What the answer must contain is every line of the records, exactly, with no pictures.

━━━

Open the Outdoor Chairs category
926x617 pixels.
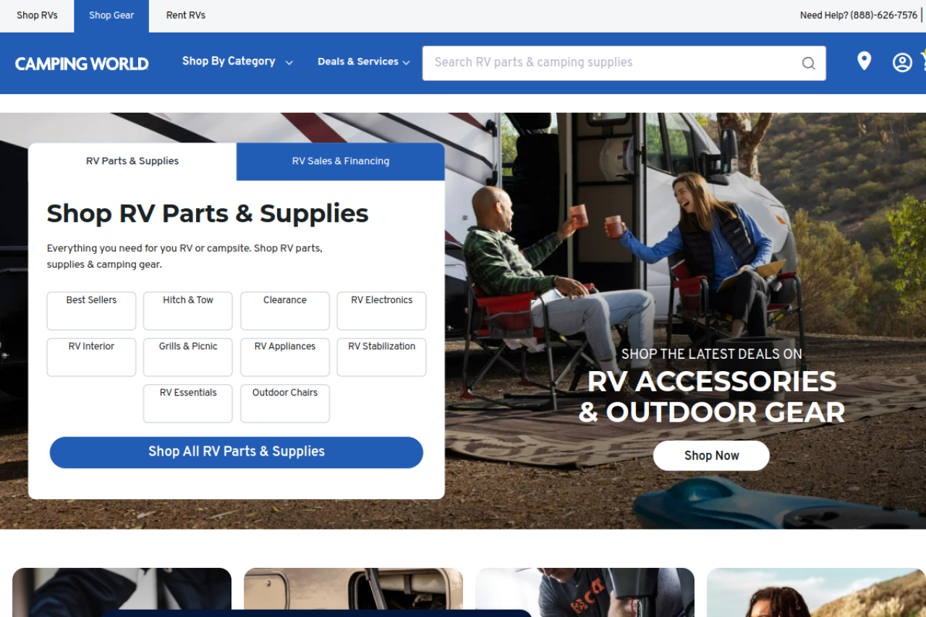[285, 404]
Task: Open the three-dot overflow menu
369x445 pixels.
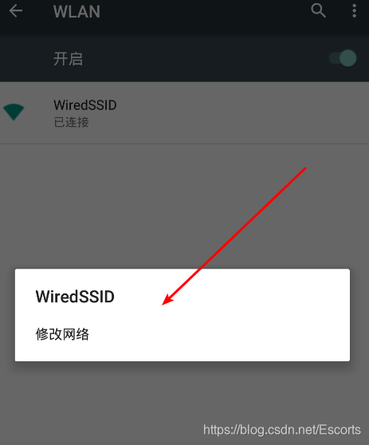Action: coord(354,11)
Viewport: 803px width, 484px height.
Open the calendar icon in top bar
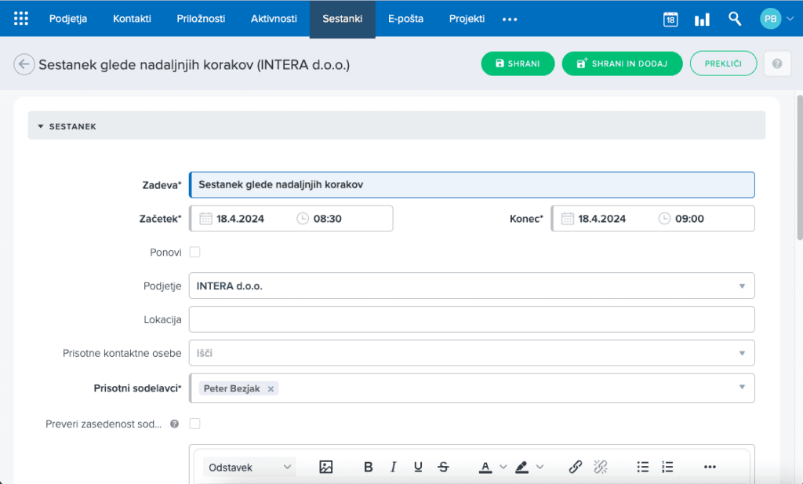click(x=670, y=20)
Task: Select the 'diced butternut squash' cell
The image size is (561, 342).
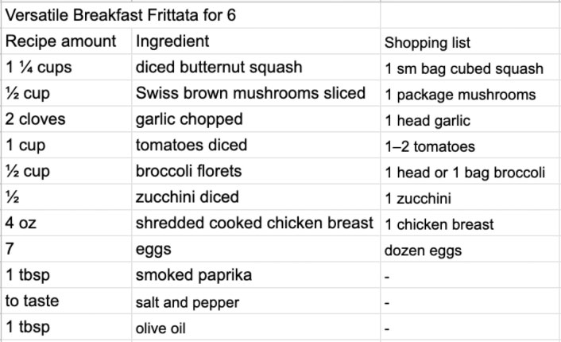Action: click(x=256, y=68)
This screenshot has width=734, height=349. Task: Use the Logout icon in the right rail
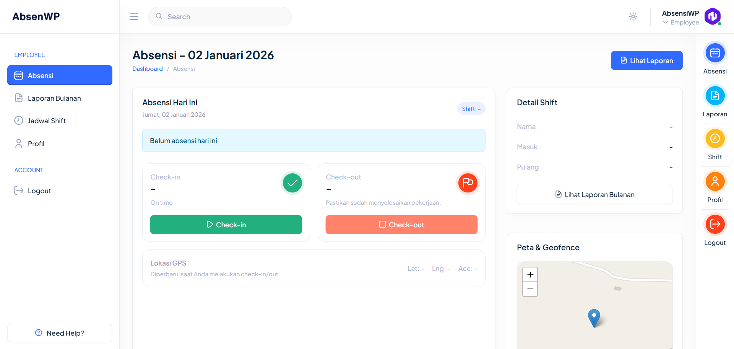(x=715, y=224)
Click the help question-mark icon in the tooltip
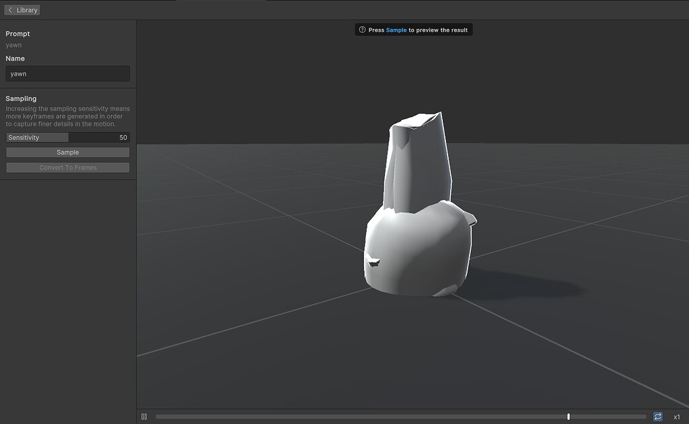Screen dimensions: 689x424 pyautogui.click(x=361, y=29)
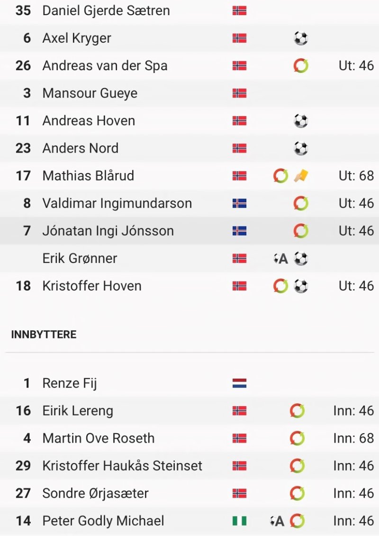
Task: Open player Jónatan Ingi Jónsson
Action: point(108,231)
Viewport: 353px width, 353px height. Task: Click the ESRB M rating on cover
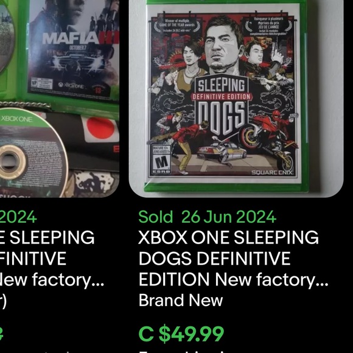(x=161, y=159)
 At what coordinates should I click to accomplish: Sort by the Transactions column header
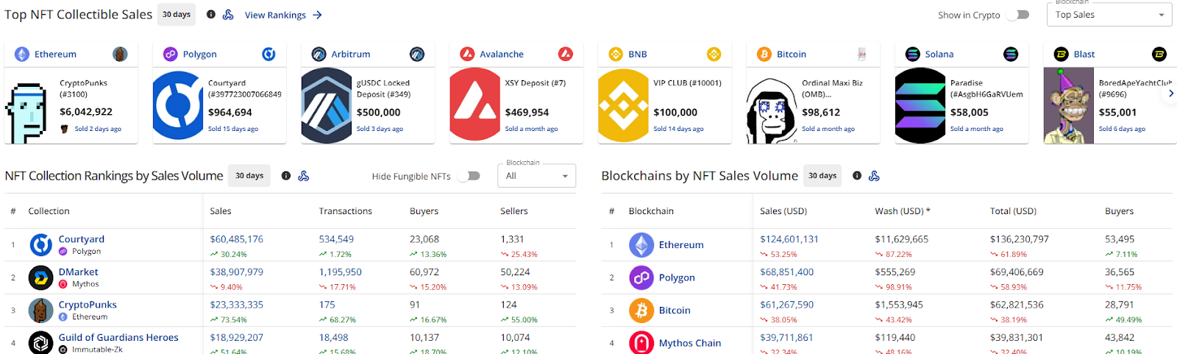point(345,211)
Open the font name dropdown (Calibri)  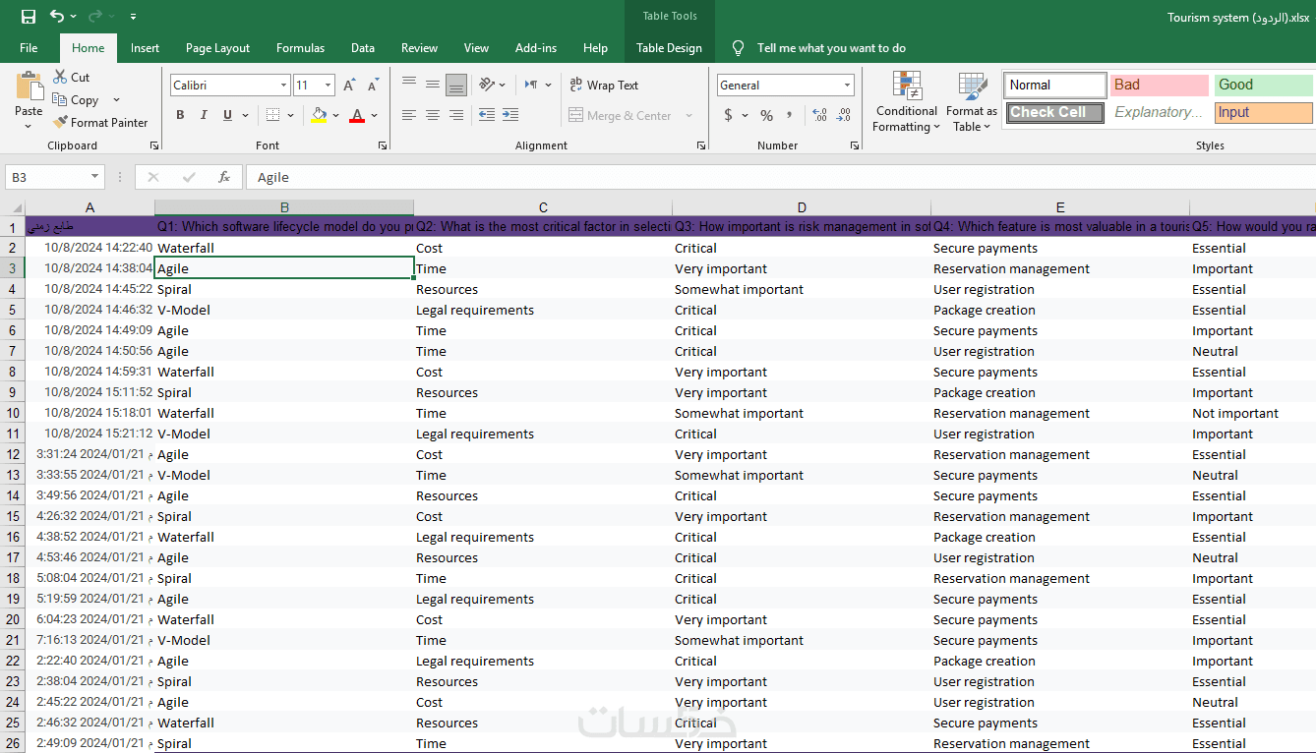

━━━

## Solution to this task
Open the Outdoor Chairs category
926x617 pixels.
[285, 404]
Task: Open the three-dot overflow menu
369x445 pixels.
Action: coord(354,11)
Viewport: 803px width, 484px height.
Open the calendar icon in top bar
click(x=670, y=20)
Task: Select the 'diced butternut squash' cell
The image size is (561, 342).
Action: click(x=256, y=68)
This screenshot has width=734, height=349. Task: Use the Logout icon in the right rail
(x=715, y=224)
Click the help question-mark icon in the tooltip
Screen dimensions: 689x424 pyautogui.click(x=361, y=29)
Task: Open player Jónatan Ingi Jónsson
Action: point(108,231)
Viewport: 353px width, 353px height. Task: Click the ESRB M rating on cover
(x=161, y=159)
 At what coordinates should I click to accomplish: Sort by the Transactions column header
point(345,211)
Open the font name dropdown (Calibri)  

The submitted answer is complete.